Впрочем, чайна-таун не имеет политических целей и едва ли взорвет китайскую державность. Скорее, заново подтвержденный разрыв между зрелищем жизни и жизненной действительностью, на котором стоит новая глобальность, позволит сохраниться традиционному китайскому жизнепониманию с его парадоксальным, но по-своему органичным сцеплением неизменной нормы и бесконечно изменчивого маневра. Да и сам чайна-таун есть не что иное, как мир внутри мира: он не может существовать без внешней, политизированной среды.

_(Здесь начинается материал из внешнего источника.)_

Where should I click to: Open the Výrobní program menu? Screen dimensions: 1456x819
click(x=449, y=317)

Победа чайна-тауна означала бы забавное перевертывание китайского миросозерцания: державность перешла бы на положение едва заметной периферии, а на переднем плане оказалась бы виртуальная повседневность, прежде скрываемая политическими мифами.

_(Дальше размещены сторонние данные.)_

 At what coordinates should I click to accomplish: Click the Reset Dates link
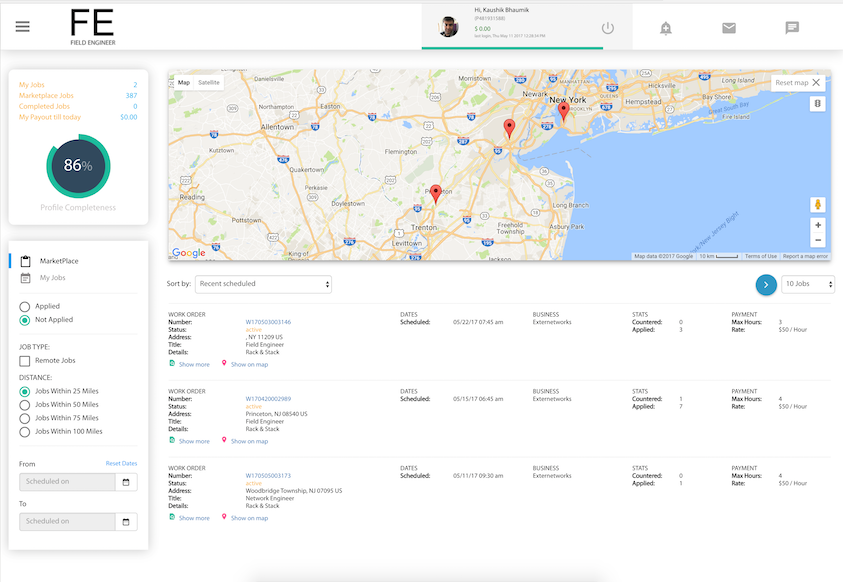[121, 463]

Что можно предсказать с уверенностью, так это внедрение китайского "дракона", то есть бесконечно струящейся, как само время, жизненной лавы чайна-тауна в ткань всемирной глобальности. Сто лет назад Мережковский пророчествовал о том, что когда-нибудь американцы опознают в себе китайцев, крайний Восток сойдется с крайним Западом, и на земле воцарится всеобщая Небесная империя - один "всечеловеческий улей". Аморфное, чисто функциональное, лишенное всякой монументальности пространство китайского города - эта бездна Хаоса, обжитая человеком, - в самом деле напоминает мир одноэтажной Америки - не города и не деревни, а какого-то бесконечно тянущегося пригорода, где не на чем остановиться взору, а человек соприкасается с миром лишь в точках функциональной деятельности, попадая в места отдыха или торговые центры. В этом мире внешнее и внутреннее поменялись местами: вовне нас окружает частная жизнь, а, входя в клуб или торговый комплекс, мы погружаемся в публичное пространство. Отдых и поход за покупками становятся пародией мистического посвящения.

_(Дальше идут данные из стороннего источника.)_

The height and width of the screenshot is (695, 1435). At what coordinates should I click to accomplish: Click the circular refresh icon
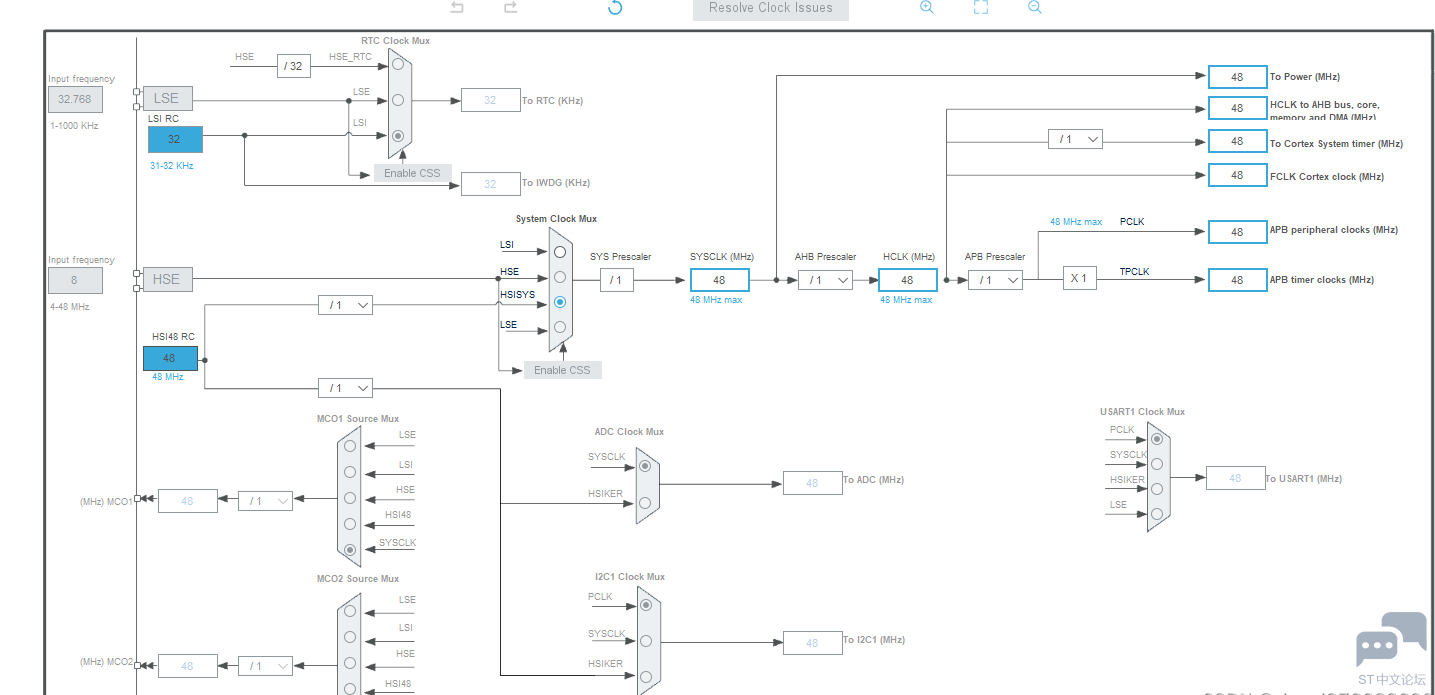tap(615, 8)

Так проблема межцивилизационных контактов, которую никак не удается решить средствами идеологии и политики, становится легко разрешимой, как только Восток получает статус "вездесущей повседневности", то есть мира в мире. Предсказание Мережковского насчет всечеловеческого улья ошибочно, потому что не учитывает открываемой глобальностью новой глубины жизненного опыта. Именно потому, что глобальный социум выявляет разрыв между видимостью и действительностью, появление восточной глобальности предъявляет серьезное моральное задание. Глобальность потребует принять присутствие в нашем опыте извечно "другого" и, следовательно, принять неустранимость иллюзии, так навязчиво заявляющей о себе в виде постмодернистской зрелищности. В таком случае мировой улей оказывается только виртуальной оболочкой для внутреннего постижения. Если глобальность по определению предполагает всеобщий мир и спокойствие, то сопутствующая ему новая, радикальная этика заставляет вспомнить старинное китайское изречение: "Безопасность возникает из опасности". В безопасности будет только тот, кто сумеет открыться Иному и так вместить в себя мир. Как говорил древний даосский философ Чжуан-цзы, "спрячьте мир в мире - и вы сможете жить спокойно". Жить в беспечности повседневной жизни, выведя власть за горизонт видимого мира и спрятав "сокровище сердца" в тайниках души, - заветная мечта китайцев, которой, верится, еще суждено осуществиться. И эта мечта поможет человечеству осознать себя не скажу всечеловеческим ульем, но - всечеловеческой семьей.